◆ **Votre objectif**: Dans le texte sur les violences conjugales, quel organisme produit l'étude annuelle ? Répondez en une phrase, s'il vous plaît.

═════ Texte fourni

119 morts, 96 femmes, 23 hommes, auxquels s’ajoutent neuf mineurs décédés, identifiés comme « victimes collatérales ». S’ils sont en baisse (145 morts en 2022), les derniers chiffres des morts violentes en couple[1] révèlent que la lutte contre les violences conjugales en France reste un travail de long terme.

Publiée chaque année, l’étude est produite par la Délégation aux victimes (DAV), une sous-structure de la direction nationale de la police judiciaire. Elle récolte ses données auprès des services d’enquête, et collecte aussi des éléments d’information qui permettent de contextualiser les faits au-delà de leur simple qualification pénale, tels que les modes opératoires, l’existence de violences antérieures au sein du couple, ou encore la présence d’enfants mineurs sur les lieux du crime.

══════════
═════ Jeu de données

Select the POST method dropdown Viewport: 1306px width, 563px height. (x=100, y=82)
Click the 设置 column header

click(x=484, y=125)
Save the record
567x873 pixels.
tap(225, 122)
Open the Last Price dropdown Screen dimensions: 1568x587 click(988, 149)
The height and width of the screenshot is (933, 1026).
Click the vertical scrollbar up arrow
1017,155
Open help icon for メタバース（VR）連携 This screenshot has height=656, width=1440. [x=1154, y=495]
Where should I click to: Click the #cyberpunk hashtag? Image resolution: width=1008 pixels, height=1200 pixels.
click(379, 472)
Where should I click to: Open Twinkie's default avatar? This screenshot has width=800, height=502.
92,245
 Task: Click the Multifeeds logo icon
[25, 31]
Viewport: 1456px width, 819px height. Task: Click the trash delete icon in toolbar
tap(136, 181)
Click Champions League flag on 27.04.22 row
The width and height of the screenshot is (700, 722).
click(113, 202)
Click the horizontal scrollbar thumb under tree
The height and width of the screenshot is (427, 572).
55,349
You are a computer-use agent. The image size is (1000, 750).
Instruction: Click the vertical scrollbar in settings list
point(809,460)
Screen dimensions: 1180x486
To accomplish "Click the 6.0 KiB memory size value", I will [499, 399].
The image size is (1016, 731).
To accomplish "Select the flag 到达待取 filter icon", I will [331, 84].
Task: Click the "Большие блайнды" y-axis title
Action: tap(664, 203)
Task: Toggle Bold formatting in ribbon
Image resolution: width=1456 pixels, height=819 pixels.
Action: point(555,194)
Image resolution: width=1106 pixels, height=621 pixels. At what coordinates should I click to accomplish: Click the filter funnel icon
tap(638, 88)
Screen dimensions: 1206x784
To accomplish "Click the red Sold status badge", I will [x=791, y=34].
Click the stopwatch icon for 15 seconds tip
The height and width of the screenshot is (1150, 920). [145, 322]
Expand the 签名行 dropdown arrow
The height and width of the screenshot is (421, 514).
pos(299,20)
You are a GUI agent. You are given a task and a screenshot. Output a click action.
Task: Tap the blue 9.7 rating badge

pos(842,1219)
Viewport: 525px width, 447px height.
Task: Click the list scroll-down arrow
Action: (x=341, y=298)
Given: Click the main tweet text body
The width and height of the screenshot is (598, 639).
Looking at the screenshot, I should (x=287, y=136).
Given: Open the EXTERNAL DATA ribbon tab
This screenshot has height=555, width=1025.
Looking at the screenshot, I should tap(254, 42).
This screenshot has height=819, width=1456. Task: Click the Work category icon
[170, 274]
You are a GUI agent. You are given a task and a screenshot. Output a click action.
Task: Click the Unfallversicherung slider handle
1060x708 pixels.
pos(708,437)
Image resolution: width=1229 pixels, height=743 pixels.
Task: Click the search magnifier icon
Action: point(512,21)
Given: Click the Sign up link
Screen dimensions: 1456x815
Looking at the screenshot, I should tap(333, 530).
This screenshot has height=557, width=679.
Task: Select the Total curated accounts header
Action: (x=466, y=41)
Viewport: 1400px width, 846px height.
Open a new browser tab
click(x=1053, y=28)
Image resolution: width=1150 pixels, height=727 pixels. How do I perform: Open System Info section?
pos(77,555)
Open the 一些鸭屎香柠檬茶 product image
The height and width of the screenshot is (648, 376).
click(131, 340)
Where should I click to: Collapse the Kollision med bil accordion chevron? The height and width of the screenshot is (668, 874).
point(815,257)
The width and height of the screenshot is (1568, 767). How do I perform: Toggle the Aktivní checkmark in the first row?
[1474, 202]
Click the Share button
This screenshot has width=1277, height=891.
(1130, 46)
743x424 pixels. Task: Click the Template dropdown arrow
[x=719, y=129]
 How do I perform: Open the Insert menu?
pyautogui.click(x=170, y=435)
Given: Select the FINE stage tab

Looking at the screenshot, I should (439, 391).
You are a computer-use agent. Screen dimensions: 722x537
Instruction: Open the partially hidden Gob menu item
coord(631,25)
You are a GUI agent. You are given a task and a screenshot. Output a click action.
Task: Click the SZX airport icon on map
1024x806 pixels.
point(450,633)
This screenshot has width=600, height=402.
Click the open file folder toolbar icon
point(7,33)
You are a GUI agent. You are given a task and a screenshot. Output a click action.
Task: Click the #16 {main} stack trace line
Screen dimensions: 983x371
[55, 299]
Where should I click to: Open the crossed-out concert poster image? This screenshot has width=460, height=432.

══════════

◆ **Réponse attendue**: L'étude est produite par la Délégation aux victimes (DAV), une sous-structure de la direction nationale de la police judiciaire.